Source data

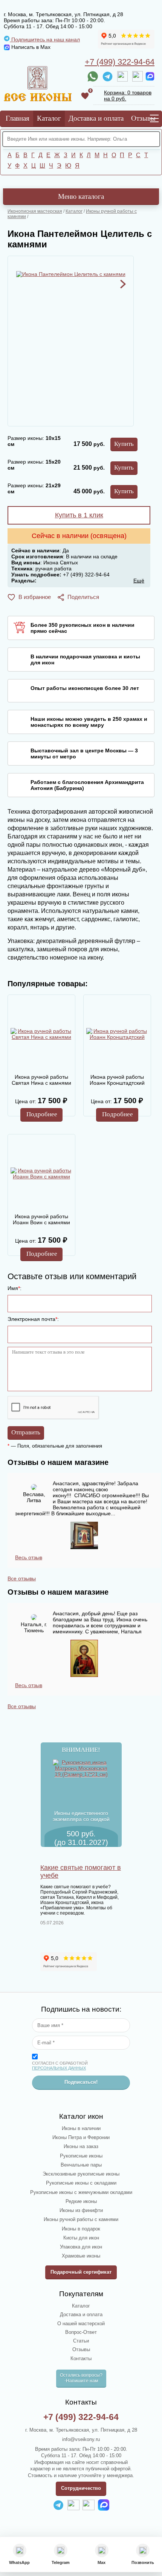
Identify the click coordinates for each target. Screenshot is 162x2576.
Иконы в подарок (81, 2229)
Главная (17, 118)
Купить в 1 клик (79, 515)
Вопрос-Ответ (81, 2332)
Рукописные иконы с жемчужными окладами (81, 2192)
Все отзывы (22, 1578)
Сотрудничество (81, 2488)
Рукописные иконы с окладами (81, 2183)
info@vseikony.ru (81, 2439)
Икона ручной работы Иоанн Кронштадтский (117, 1080)
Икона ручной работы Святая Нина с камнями (41, 1080)
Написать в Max (30, 47)
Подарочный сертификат (81, 2272)
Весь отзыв (28, 1557)
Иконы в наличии (81, 2128)
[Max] (149, 76)
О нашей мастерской (81, 2323)
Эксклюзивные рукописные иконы (81, 2174)
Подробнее (41, 1114)
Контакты (81, 2358)
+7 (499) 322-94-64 (119, 62)
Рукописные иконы (81, 2156)
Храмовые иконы (81, 2256)
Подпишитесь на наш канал (45, 39)
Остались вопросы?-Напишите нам (81, 2378)
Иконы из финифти (81, 2210)
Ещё (138, 581)
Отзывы (143, 118)
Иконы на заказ (81, 2146)
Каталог (49, 118)
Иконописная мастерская (35, 211)
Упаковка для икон (81, 2247)
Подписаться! (81, 2082)
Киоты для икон (81, 2238)
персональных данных (59, 2068)
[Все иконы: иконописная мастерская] (37, 83)
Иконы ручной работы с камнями (81, 2219)
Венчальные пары (81, 2165)
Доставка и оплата (96, 118)
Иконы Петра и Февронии (81, 2137)
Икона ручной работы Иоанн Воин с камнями (41, 1219)
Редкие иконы (81, 2201)
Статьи (81, 2341)
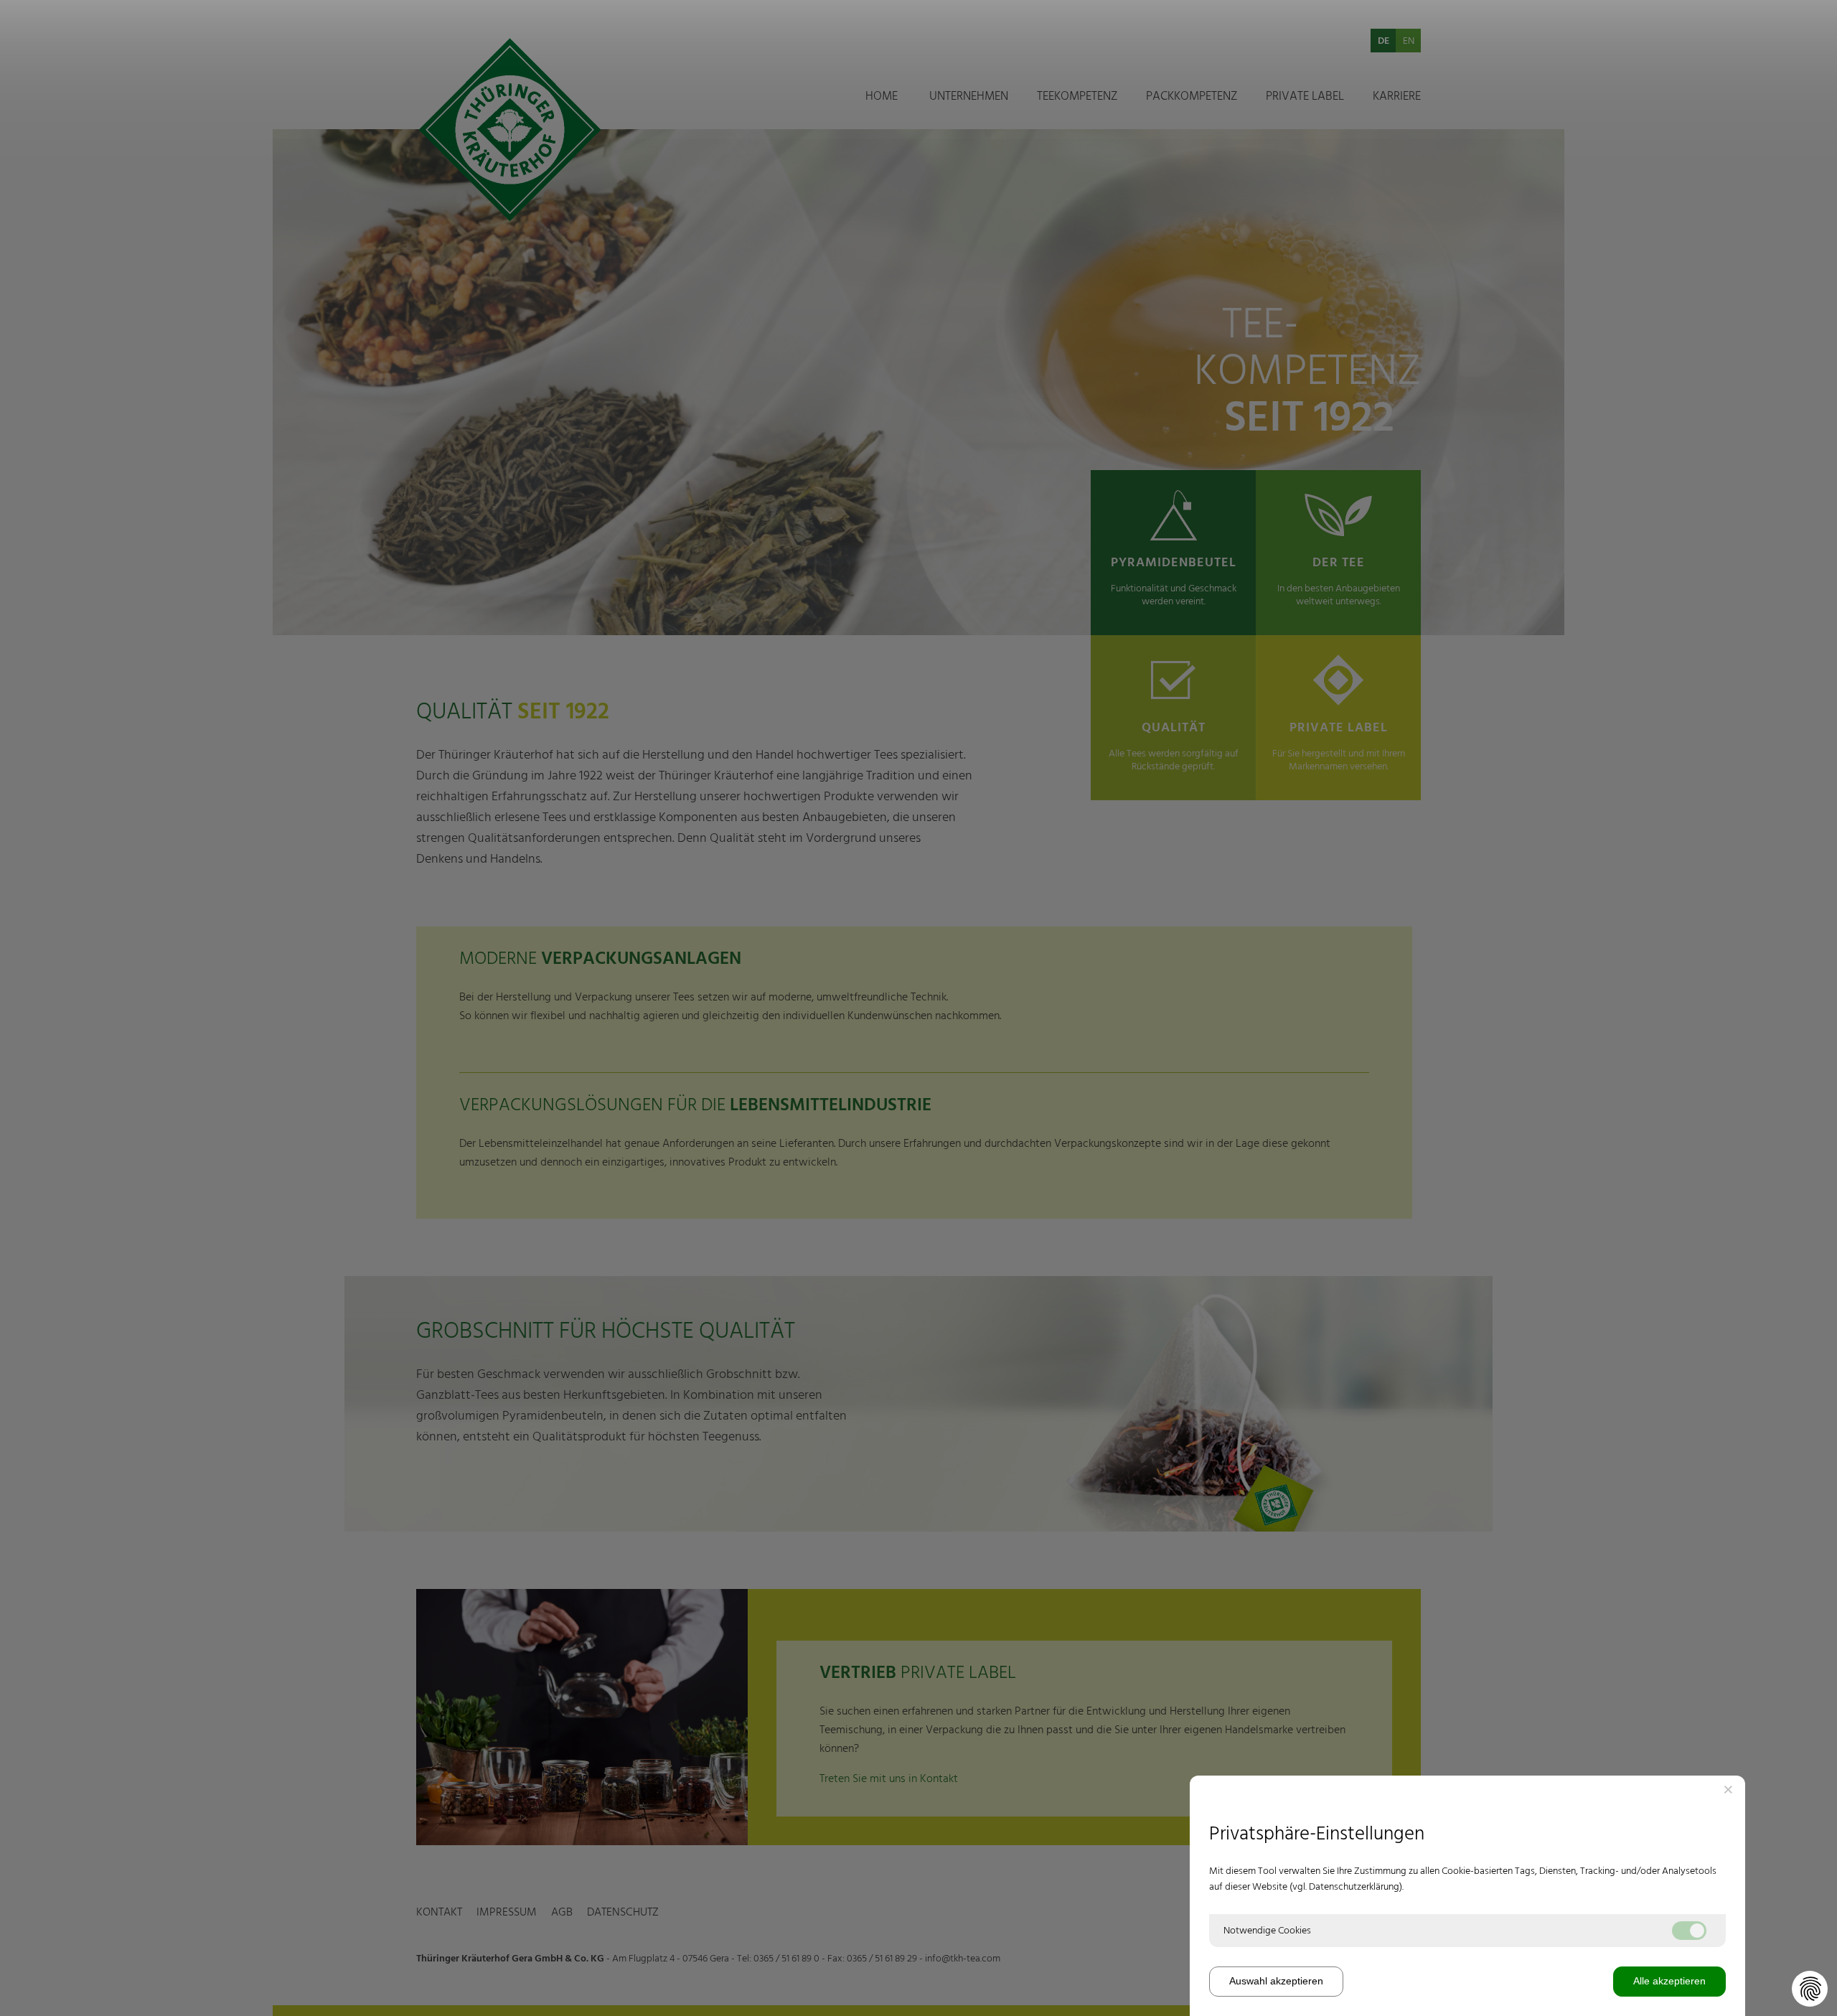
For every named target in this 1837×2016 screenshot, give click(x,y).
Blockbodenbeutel (1190, 182)
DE (1383, 40)
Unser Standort (965, 182)
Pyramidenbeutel (1187, 161)
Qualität (1056, 161)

* WHAT TO PRODUCE
With images omitted, output the data exactly as given.

* RESULT BELOW
Identify the click coordinates for each target. Screenshot is 162x2576.
Иконы в подарок (81, 2229)
Главная (17, 118)
Купить в 1 клик (79, 515)
Вопрос-Ответ (81, 2332)
Рукописные иконы с жемчужными окладами (81, 2192)
Все отзывы (22, 1578)
Сотрудничество (81, 2488)
Рукописные иконы с окладами (81, 2183)
info@vseikony.ru (81, 2439)
Икона ручной работы Иоанн Кронштадтский (117, 1080)
Икона ручной работы Святая Нина с камнями (41, 1080)
Написать в Max (30, 47)
Подарочный сертификат (81, 2272)
Весь отзыв (28, 1557)
Иконы в наличии (81, 2128)
[Max] (149, 76)
О нашей мастерской (81, 2323)
Эксклюзивные рукописные иконы (81, 2174)
Подробнее (41, 1114)
Контакты (81, 2358)
+7 (499) 322-94-64 (119, 62)
Рукописные иконы (81, 2156)
Храмовые иконы (81, 2256)
Подпишитесь на наш канал (45, 39)
Остались вопросы?-Напишите нам (81, 2378)
Иконы из финифти (81, 2210)
Ещё (138, 581)
Отзывы (143, 118)
Иконы на заказ (81, 2146)
Каталог (49, 118)
Иконописная мастерская (35, 211)
Упаковка для икон (81, 2247)
Подписаться! (81, 2082)
Киоты для икон (81, 2238)
персональных данных (59, 2068)
[Все иконы: иконописная мастерская] (37, 83)
Иконы ручной работы с камнями (81, 2219)
Венчальные пары (81, 2165)
Доставка и оплата (96, 118)
Иконы Петра и Февронии (81, 2137)
Икона ручной работы Иоанн Воин с камнями (41, 1219)
Редкие иконы (81, 2201)
Статьи (81, 2341)
For every named target in this 1837×2016 screenshot, give click(x,y).
Blockbodenbeutel (1190, 182)
DE (1383, 40)
Unser Standort (965, 182)
Pyramidenbeutel (1187, 161)
Qualität (1056, 161)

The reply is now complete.